CSEN 913

4 lecture hours

5  ECTS credits

Special Topics in Multi-disciplinary optimization



    The industrial and commercial worlds are increasingly competitive, requiring companies to be more productive and more responsive to market changes. As a consequence there is a strong need for solutions to large scale combinatorial optimization problems in domains such as production scheduling, transport, resource allocation, finance and network management. Optimization technology is certainly reaching a level of maturity. Having emerged in the 50s within the Operations Research community, it has evolved and comprises new paradigms such as constraint programming and local search techniques. Today there is a necessity (for efficiency, scalability and tractability) to integrate techniques from the different paradigms.
    This elective course, covers core methods and techniques from the different paradigms used to tackle constrained optimization problems drawing from the fields of Artificial Intelligence and Operations Research. The course addresses the fundamental issue of constraint model design and efficient solution building. This includes the realm of constraint programming, graph theory, linear and non-linear programming, mathematical programming, local search algorithms and the hybridization of techniques.

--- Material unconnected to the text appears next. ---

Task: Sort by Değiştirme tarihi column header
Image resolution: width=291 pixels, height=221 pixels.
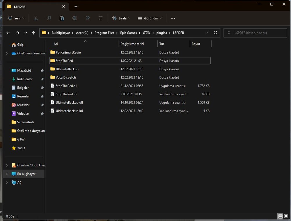Action: tap(132, 44)

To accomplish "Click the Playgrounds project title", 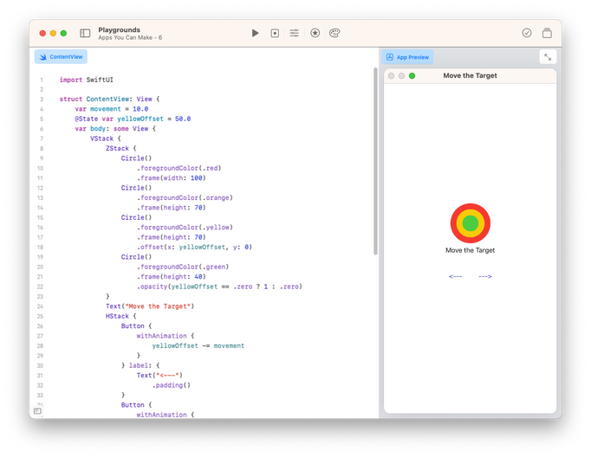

    This course introduces students to three main domains of constrained optimization: constraint programming, operations research, and algorithm hybridization, some applications.
    1.     Constraint Programming: constraint satisfaction problems, redundant and dual modeling, set models, propagation and search, global constraints,
    2.     Operations Research: relevant graph algorithms, linear and non linear programming, unimodular matrices, cutting planes, integer programming, branch and cut algorithms.
    3.     Algorithm Hybridization: techniques to integrate algorithms from CP and OR, repair and incremental algorithms,
    4.     Applications: scheduling, resource allocation, knapsack, combinatorial design.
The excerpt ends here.